Autoritarismes et démocratisations/L’État patrimonial
Les États africains offrent à l'extérieur l'apparence d'un État bureaucratique — cet État imposé par le colonisateur — mais à l'intérieur de cette coquille, les détenteurs du pouvoir continuent à recourir à des formes de domination patrimoniale (liens de clientèle, etc.).
Pour Jean-François Médard, le néo-patrimonialisme est une variante du patrimonialisme. À l'instar de l'idéal type wébérien du patrimonialisme, les États africains présentent tous les traits du patrimonialisme en termes de contrôle des ressources par le chef de l'État en recourant aux techniques de l'allégeance et de la soumission. La différence étant que ce mode de domination se situe dans un cadre étatique. Le néo-patrimonialisme correspond donc à une situation de dualisme où l'État se caractérise par un phénomène de patrimonialisation et de bureaucratisation.

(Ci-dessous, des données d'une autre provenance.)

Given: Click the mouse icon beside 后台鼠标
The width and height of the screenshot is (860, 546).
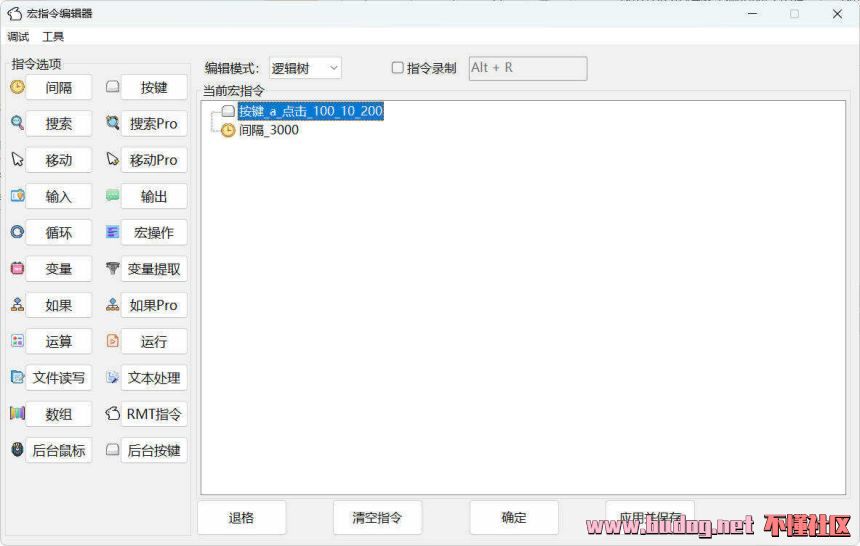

La confusion qui s'opère entre le domaine public et le domaine privé permet de souligner la perméabilité des frontières entre le politique et l'économique, phénomène du straddling. L'État africain repose dans son principe sur la non-dissociation des rôles politiques et économiques. Cette interprétation culmine, selon Médard, dans la figure du big man : la stratègie d'accumulation financière des chefs d'État africains est nécessaire pour devenir important et avoir ses dépendants. Le pouvoir personnel s'inscrit dans cette stratégie ; c'est un type de gouvernant dont le pouvoir est davantage celui d'un entrepreneur que celui d'un leader.
Les élites dirigeantes jouissent de privilèges exorbitants par rapport au reste de la société tout en conservant avec cette dernière un degré d'osmose très élevé. La capacité de l'État néo-patrimonial à durer tient de son aptitude à masquer la brutalité de ses pratiques et à masquer les inégalités de position qu'il abrite.